● Passage provided
__________

Which health technologies should be funded? A prioritization framework based explicitly on value for money
- Equal contributors
1 Unit for Genetic Policy & Bioethics, The Gertner Institute for Epidemiology & Health Policy Research, Tel Hashomer, Israel
2 Department of Economics, University of Otago, Dunedin, New Zealand
Israel Journal of Health Policy Research 2012, 1:44 doi:10.1186/2045-4015-1-44Published: 26 November 2012
Deciding which health technologies to fund involves confronting some of the most difficult choices in medicine. As for other countries, the Israeli health system is faced each year with having to make these difficult decisions. The Public National Advisory Committee, known as ‘the Basket Committee’, selects new technologies for the basic list of health care that all Israelis are entitled to access, known as the ‘health basket’. We introduce a framework for health technology prioritization based explicitly on value for money that enables the main variables considered by decision-makers to be explicitly included. Although the framework’s exposition is in terms of the Basket Committee selecting new technologies for Israel’s health basket, we believe that the framework would also work well for other countries.
Our proposed prioritization framework involves comparing four main variables for each technology: 1. Incremental benefits, including ‘equity benefits’, to Israel’s population; 2. Incremental total cost to Israel’s health system; 3. Quality of evidence; and 4. Any additional ‘X-factors’ not elsewhere included, such as strategic or legal factors, etc. Applying methodology from multi-criteria decision analysis, the multiple dimensions comprising the first variable are aggregated via a points system.

__________

● Dataset content
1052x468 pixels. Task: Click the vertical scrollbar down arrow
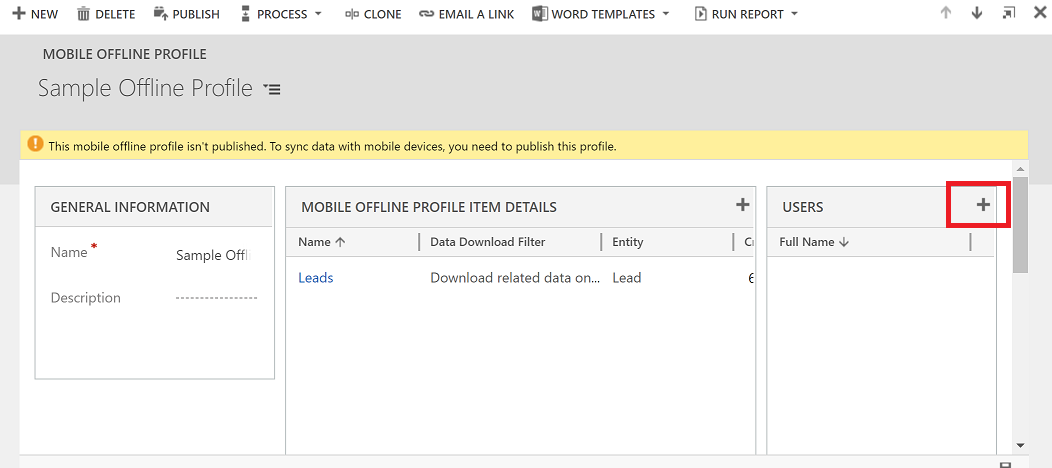click(x=1020, y=445)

__________

● Study questions
[1] Answer from the abstract on funding health technologies:
(a) What is the Public National Advisory Committee known as?
(b) In which journal was the abstract published?
(c) How are the multiple dimensions of the first variable aggregated?
[2] Render this sentence from the abstract on funding health technologies in Spanish: "Deciding which health technologies to fund involves confronting some of the most difficult choices in medicine."
[3] Carry the abstract on funding health technologies forward from its final sentence.
The listing has no connection to the text.

● Answers by item number
[1]
(a) It is known as 'the Basket Committee'.
(b) It was published in the Israel Journal of Health Policy Research.
(c) They are aggregated via a points system.

[2] Decidir qué tecnologías sanitarias financiar implica afrontar algunas de las decisiones más difíciles de la medicina.

[3]
The four variables are combined for each technology and compared across the technologies in the ‘Value for Money (VfM) Chart’. The VfM Chart can be used to identify technologies that are good value for money, and, given a budget constraint, to select technologies that should be funded. This is demonstrated using 18 illustrative technologies.
The VfM Chart is an intuitively appealing decision-support tool for helping decision-makers to focus on the inherent tradeoffs involved in health technology prioritization. Such deliberations can be performed in a systematic and transparent fashion that can also be easily communicated to stakeholders, including the general public. Possible future research includes pilot-testing the VfM Chart using real-world data. Ideally, this would involve working with the Basket Committee. Likewise, the framework could be tested and applied by health technology prioritization agencies in other countries.